A Walking Tour of Greensboro, North Carolina
There is no better way to see America than on foot. And there is no better way to appreciate what you are looking at than with a walking tour. This walking tour of Greensboro, North Carolina is ready to explore when you are. Each walking tour describes historical, architectural landmarks, cultural sites and ecclesiastic touchstones and provides step-by-step directions. More
There is no better way to see America than on foot. And there is no better way to appreciate what you are looking at than with a walking tour. Whether you are preparing for a road trip or just out to look at your own town in a new way, a downloadable walking tour is ready to explore when you are.
Each walking tour describes historical and architectural landmarks and provides pictures to help out when those pesky street addresses are missing. Every tour also includes a quick primer on identifying architectural styles seen on American streets.
This area was settled by Quakers, Germans and Scotch-Irish who migrated down from Pennsylvania in the mid-18th century. Independent by nature, these small farmers would prove an asset in the coming Revolution. In 1770 Guilford County was carved from Orange and Rowan counties, taking its name from the Prime Minister of England, the Earl of Guilford. In 1774 a courthouse of hewn logs was raised about five miles northwest of present-day Greensboro.
On March 15, 1781 American forces clashed with the British Army of Lord Cornwallis at the Battle of Guilford Court House. The British carried the day but the cost was so steep Cornwallis pulled his battered army from North Carolina, leading to the eventual surrender at Yorktown. When the General Assembly authorized the creation of a centrally located Guilford County seat in 1808 the new town was named in honor of General Nathanael Greene, commander of the Colonial forces at Guilford Courthouse.

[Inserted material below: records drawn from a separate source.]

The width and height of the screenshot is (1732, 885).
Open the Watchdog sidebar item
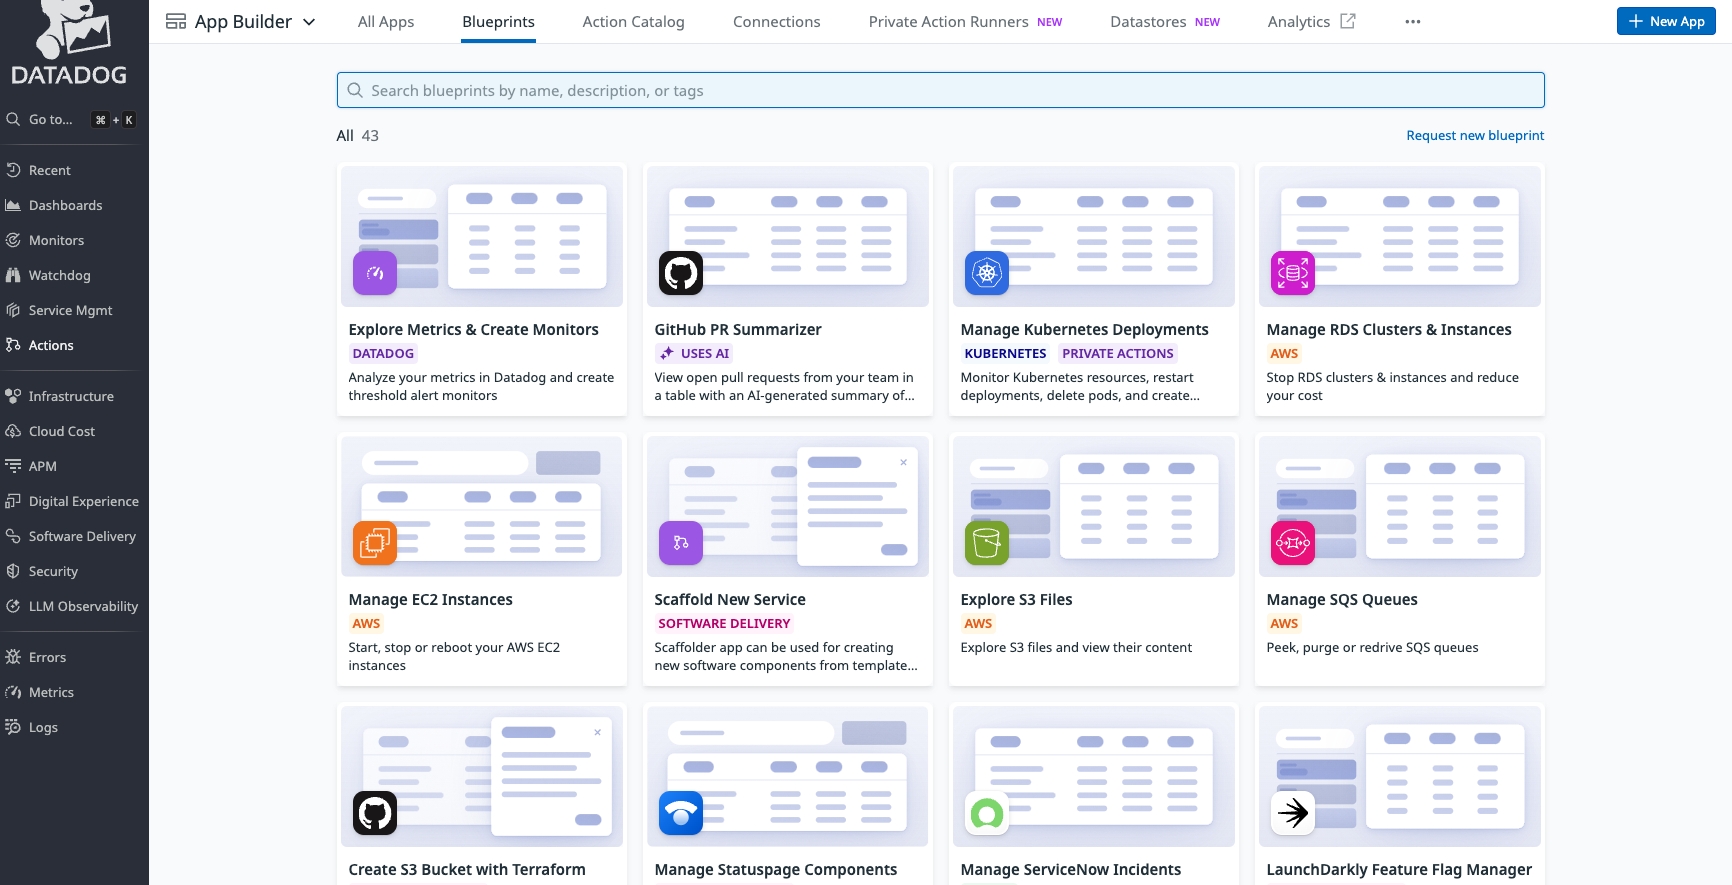(x=59, y=275)
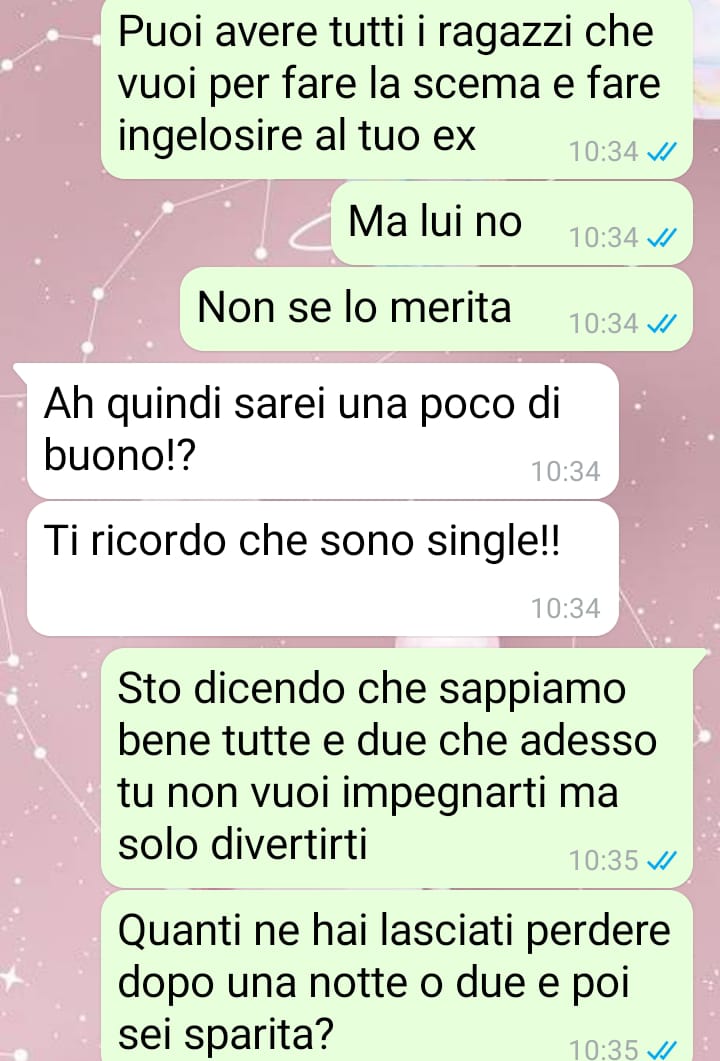The image size is (720, 1061).
Task: Select message 'Sto dicendo che sappiamo bene'
Action: (397, 768)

The settlement grew slowly but in the 1840s it had the good fortune to the home of John Motley Morehead when he was the 29th Governor of North Carolina in the early 1840s. Morehead worked tirelessly to build the North Carolina Railroad and made sure the route for the new line passed through his Greensboro. Still, the population of the town would not break out of the hundreds until the 1870s.

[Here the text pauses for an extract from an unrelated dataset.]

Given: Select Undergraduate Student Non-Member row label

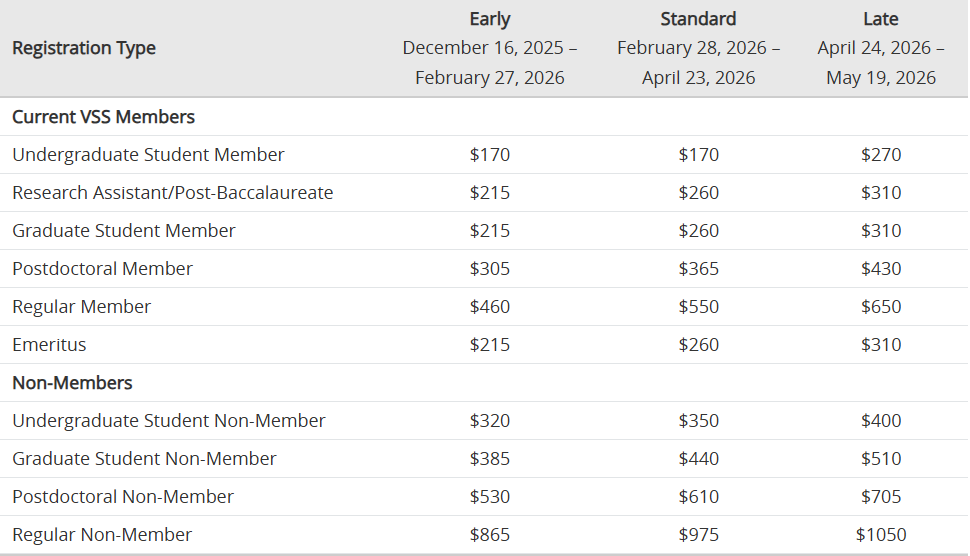Looking at the screenshot, I should click(x=169, y=421).
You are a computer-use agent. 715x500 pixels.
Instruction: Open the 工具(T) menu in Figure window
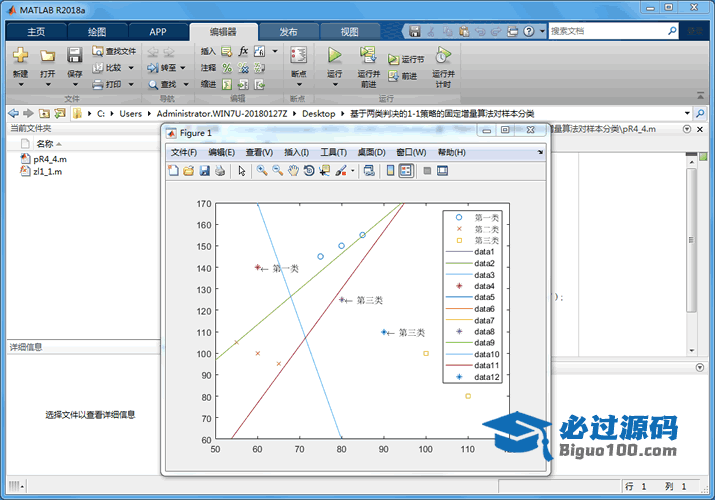pyautogui.click(x=333, y=152)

By the 20th century, Greensboro was humming. Seeking to take advantage of the town's growing reputation as a transportation center, brothers Ceasar and Moses Cone established their Proximity (next to the railroad tracks) cotton mill here and soon Greensboro was turning out more denim than anywhere else. The Cone mills were followed by other mills and factories until more than 100 manufacturing concerns were churning out products across Greensboro.
Within about a decade Greensboro exploded from village to city. Virtually nothing remains of that pre-industrial Greensboro in the downtown district but several buildings remain from the hey-day of industrialized Greensboro 100 years ago. But before we find them, our walking tour will start in a very modern urban park, a place no one would have associated with green space just ten years before...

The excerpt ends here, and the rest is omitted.